The eye is an inflated hollow structure like a basketball. The large space behind the iris and lens is filled with a clear jelly-like material called Vitreous. If you dissected a cow’s eye in high school biology you will remember the gooey stuff that blobbed out, like egg-white in consistency.
The vitreous gel forms a cohesive body that is firmly attached to the inside front of the eye and at patches on the surface of the retina. Whether it serves any useful function is debatable. For various reasons it can be surgically removed and replaced with saline with no loss of function in the eye.
Looking into the living eye with the microscope we see thin strings and gossamer veils suspended in a clear liquid. As the eye moves the gel shifts, looking very much like the kelp forest swaying with the action of the waves.

Flashes and Floaters

In youth the gel is optically quite clear. Over time opacities gradually accumulate in the vitreous which cast shadows we see as “floaters.”
Besides accumulation of the floaters the body of vitreous gradually shrinks which causes it to pull on the places inside the eye where it is attached. As the gel pulls on the retina it triggers a nerve impulse which you see as a brief flash of light. For most people the attachment of the vitreous to the retina is not particularly strong and the vitreous pulls free. You may notice a few new floaters, which are a nuisance, but no harm done.

Retinal Tear

In a small percentage of people the gel is firmly attached to the retina and when it pulls it causes a tear in the retina. If the tear includes a blood vessel then strings of blood create heavy dark shadows in your vision. If only the retina tears there is usually pigment released that looks like a lot of new black spots in the vision.
Once there is a tear in the retina then the liquid portion of the vitreous, shown by the blue arrow, can get through the hole and create a separation of the retina from the wall of the eye, referred to as a detachment. The area of detachment starts small and gradually increases in size, usually over a few days. As the detachment grows the retina loses function and vision is lost in that area, so it looks like a gray curtain or window-shade blocking part of vision.

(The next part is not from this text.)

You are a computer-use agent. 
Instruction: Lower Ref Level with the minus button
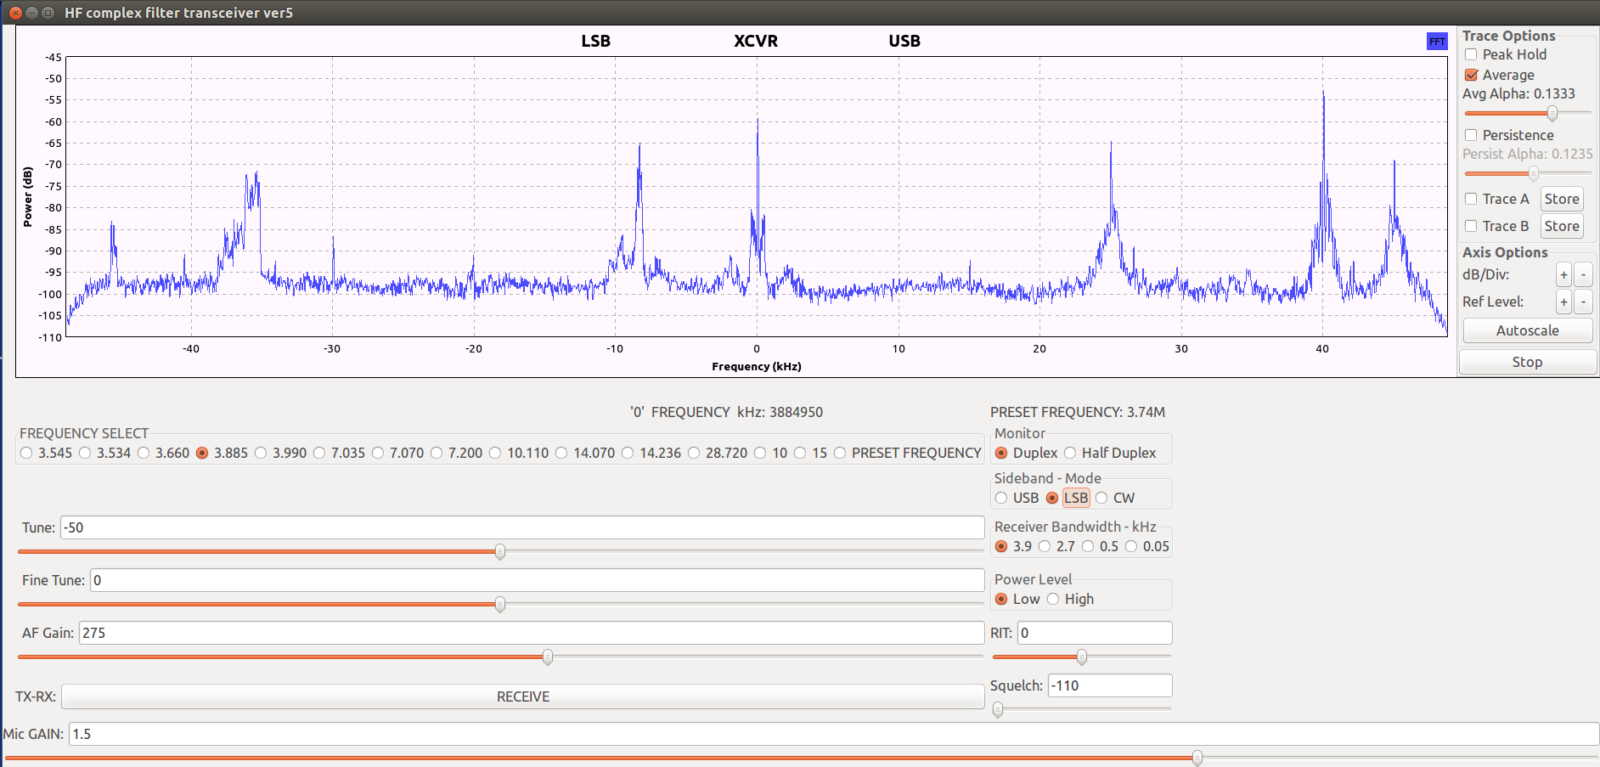[1583, 302]
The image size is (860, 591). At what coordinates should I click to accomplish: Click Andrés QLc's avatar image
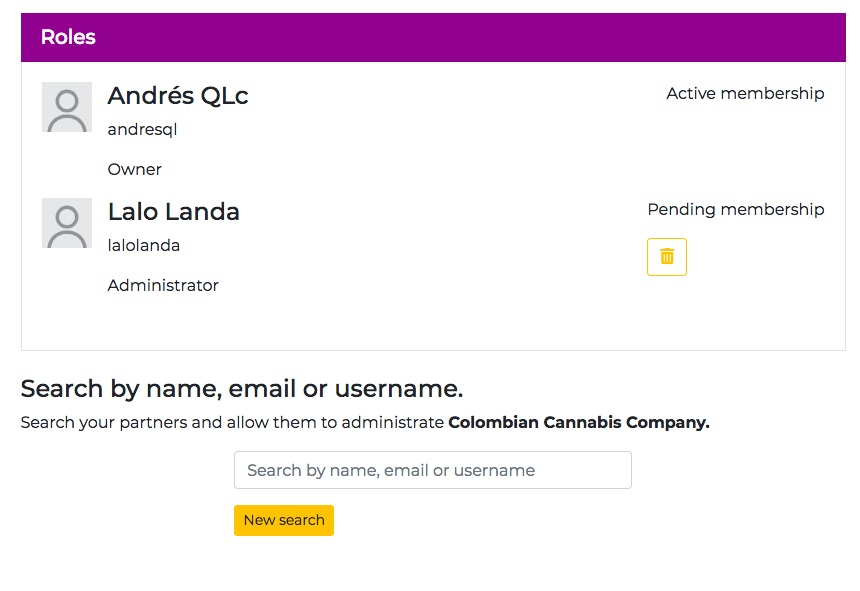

If a retinal tear is caught early then it is a simple thing to repair it with a laser. More specifically, the laser spots are placed to surround the tear. As the laser light is absorbed by the pigment layer it creates a burn that acts like a spot-weld.
If the tear is not treated early, then as time goes by the area of detachment spreads and an increasingly complicated procedure is required to repair it. If the area of detachment is small then laser treatment can still be done followed by injection of an air bubble. With proper head position the air bubble can hold the retina in place while the laser spots take hold. Once the area of detachment has reached significant size then full retinal surgery is required, with removal of vitreous, drainage of fluid and sometimes placement of an encircling band around the eye.

Recommendation. If you see the sudden appearance of new floaters there is no way for you to tell if there has been a retinal tear and it is worthwhile having the retina checked.